It’s a New Year. New goals! New habits! A New You.
If it were only that easy.
We wake up on New Year’s Day overfed and hung-over, and vow to change. We make resolutions under duress and then think they will stick around all year. And if you’re like most of us, they usually don’t. This is often because we don’t take into consideration the strength of our negative habits, and the challenge of changing them.
In reality, simple habits drive most of our behaviors, especially around food. We eat the same things most every day. We go to the same coffee shop. We drive the same route to work. We do all this without any thought that these are just habits. Habits are unconscious. What if our habit of eating a cookie every day at 3pm is just a habit, and nothing else? Not a statement on our willpower, not a sign we are losers, but just an unconscious habit?
In “The Power of Habit” by Charles Duhigg, he explains that every habit has three components; a cue, which is the trigger for the behavior, a routine, which is the behavior itself, and a reward, which is how your brain decides if it wants to repeat that behavior. Duhigg believes that if we can focus on changing the cue or the reward, we can interrupt the automatic behavior and thus change the habit.
Cues are one of 5 categories- time of day, place, presence of certain people, emotion and ritualized behavior. Think about these kinds of cues as you are performing your particular habit. Are the cues driving your habit? If you can change the cue- the place, the person, the time- then you may be able to change the habit. For example, I often pick and graze when waiting for dinner. What if I did not wait in the kitchen, but went upstairs instead? I could remove myself from the kitchen and get aware before heading down to the delicious smelling kitchen. (Smells are big time cues! Do you crave a hamburger when you drive by Burger King and smell the grilling? Me too!)
Now, think about the rewards. What is the reward for your habit? Let’s say your habit is eating cookies at 3pm every day. What is your reward? Is the reward diminishing hunger? If so, then another food may do just as well. Or, is it that you need a break from work? Could you take a short walk instead? Try and figure out what potential reward the cookie represents. Could you imagine another equally satisfying reward? It is possible. But it takes awareness, accountability, and a desire for long lasting change.

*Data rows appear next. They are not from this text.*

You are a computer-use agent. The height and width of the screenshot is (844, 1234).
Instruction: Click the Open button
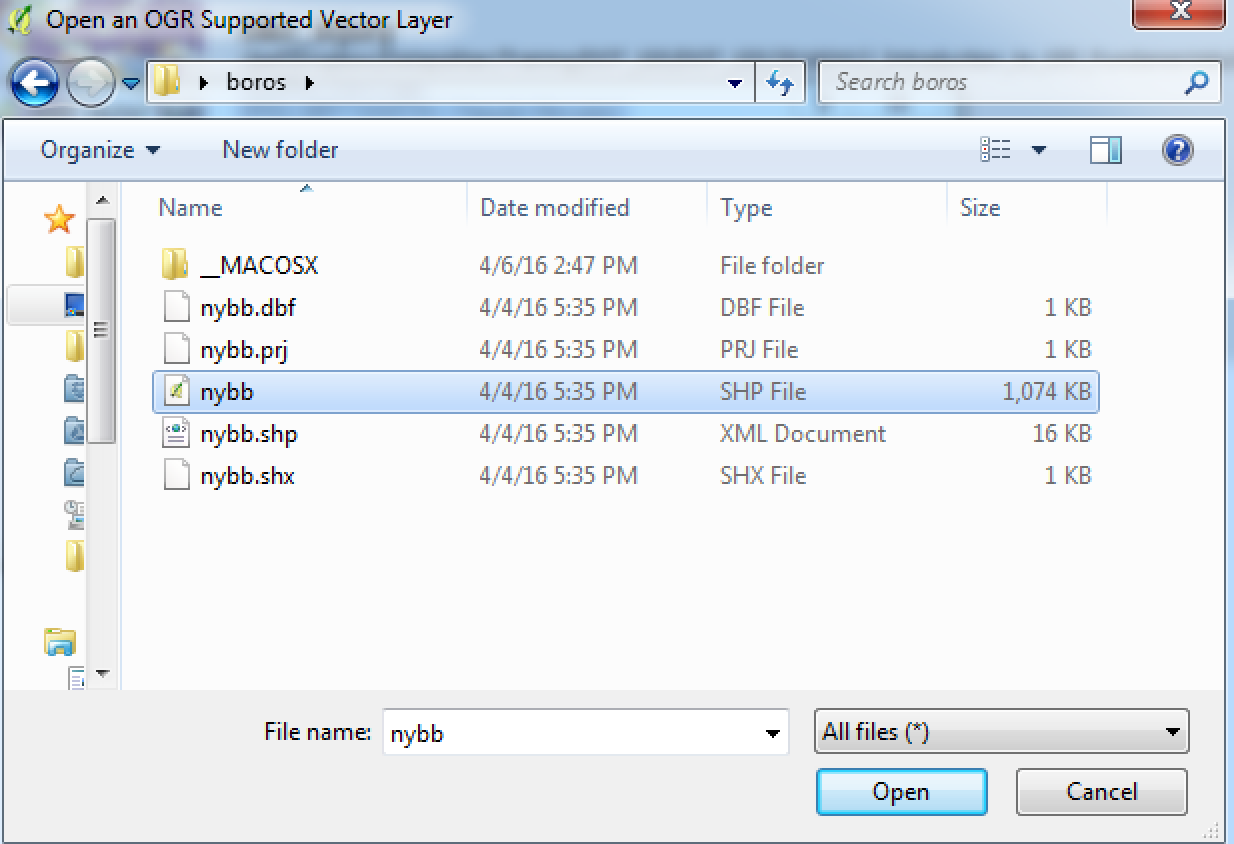901,792
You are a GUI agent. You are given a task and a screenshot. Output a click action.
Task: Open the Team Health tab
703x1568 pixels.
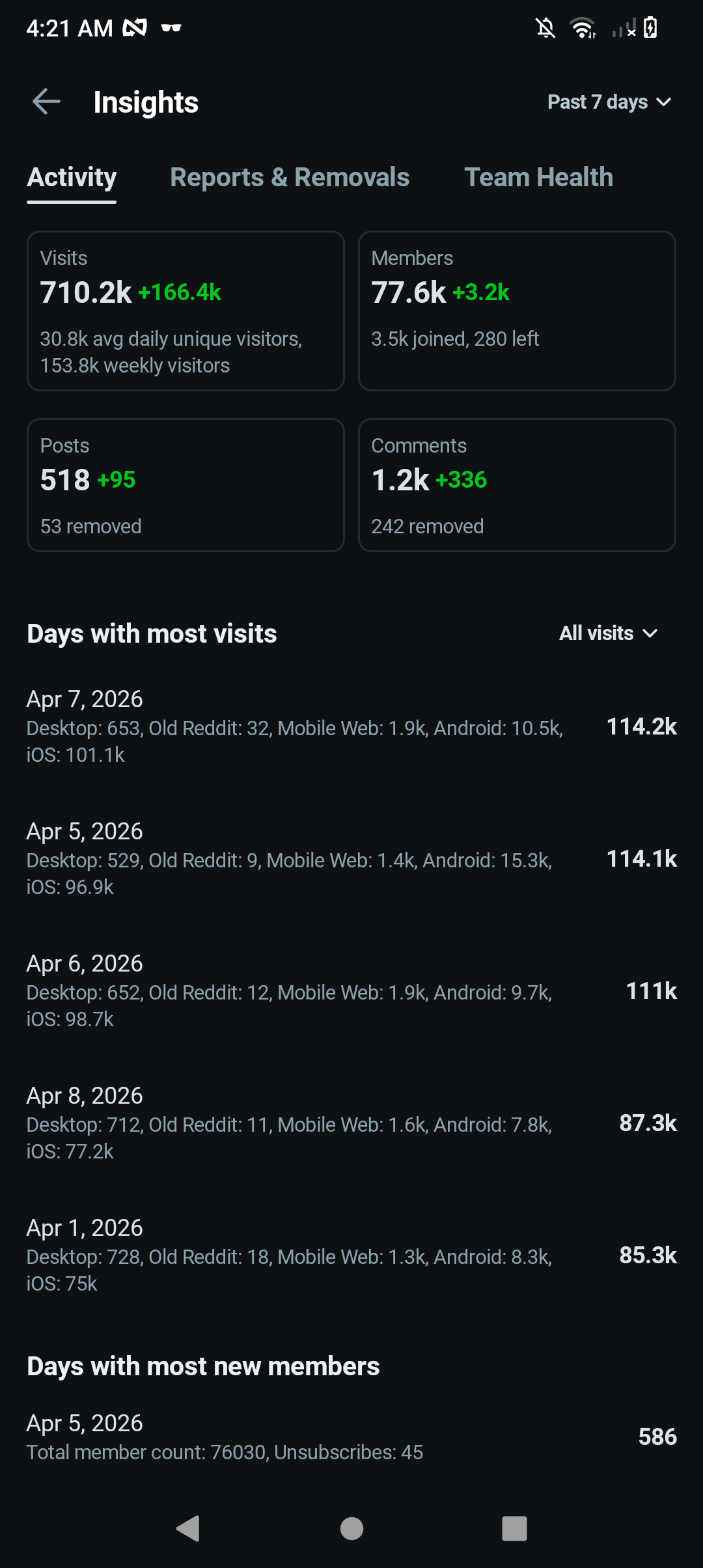pyautogui.click(x=538, y=178)
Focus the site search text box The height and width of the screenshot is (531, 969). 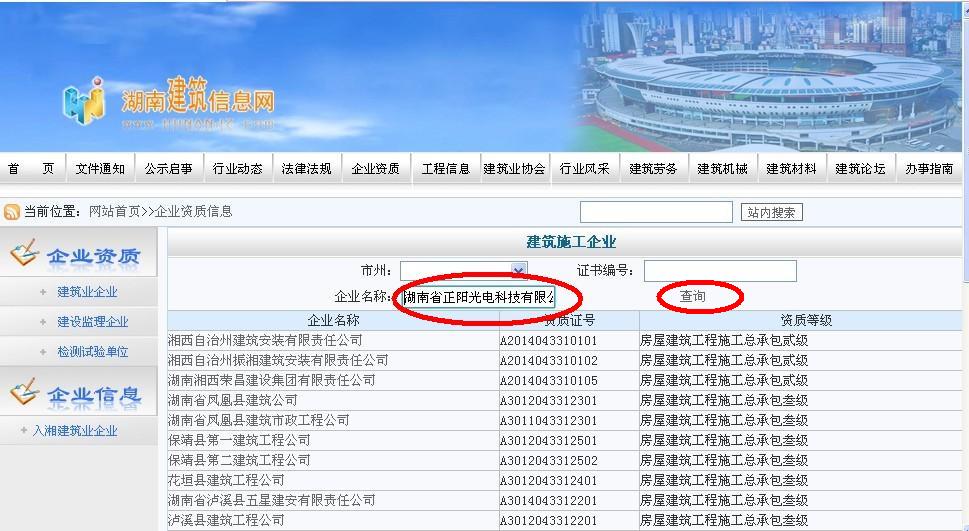click(x=657, y=212)
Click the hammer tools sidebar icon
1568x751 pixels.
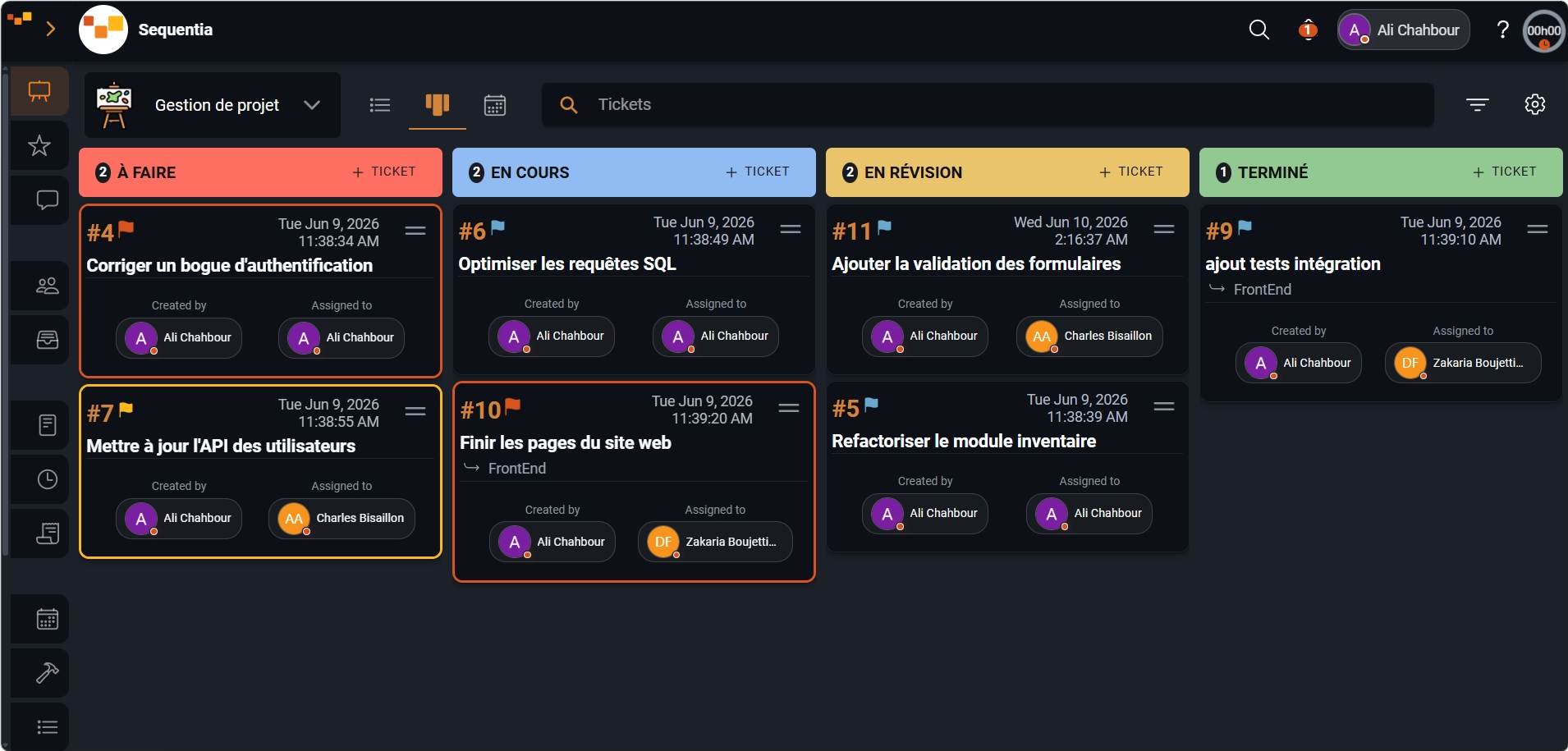[47, 673]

Unconscious overeating is a common habit many people battle. My clients often blame themselves for their diet failures because they say they have no “willpower”. But, overcoming bad habits is a factor of brain chemistry, not willpower. Research has proven that cell to cell connections in the brain are responsible for our habits.
Why we overeat is actually complex, and it’s not due to a lack of willpower. The subconscious brain starts this process, often triggered by childhood memories or deep rooted emotions like anger or sadness. Chemicals secreted by the brain are sent to the digestive system, which signal the release of hormones. These hormones cause hunger and the desire to eat, even when we may not really be hungry. For example, as a child, your Mom served ice cream every night after dinner. It is easy to see that this can become a habit. But, take it a step further. What if dinner is a time when your family argued? As a child, you are stressed out at dinner. Then a miracle occurs…..ice cream is served. Trauma and stress is followed by reward…ice cream! Over time, the brain cells that store the memory of the stress and trauma connect directly to the brain cells that tell us ice cream is a delicious reward. Fast forward to today. Any negative emotion or stress triggers your brain cells to want ice cream, and these cells send signals to your gut to increase hunger and cravings.
This is why trying to just eliminate a bad habit does not work. You are trying to change brain chemistry and brain connections. Your brain is hardwired to still want reward. But, you can change the reward itself to a healthier one. And you can change the cue so that your brain does not make the connection between the cue and the reward. You can do all of this if you stay aware and conscious.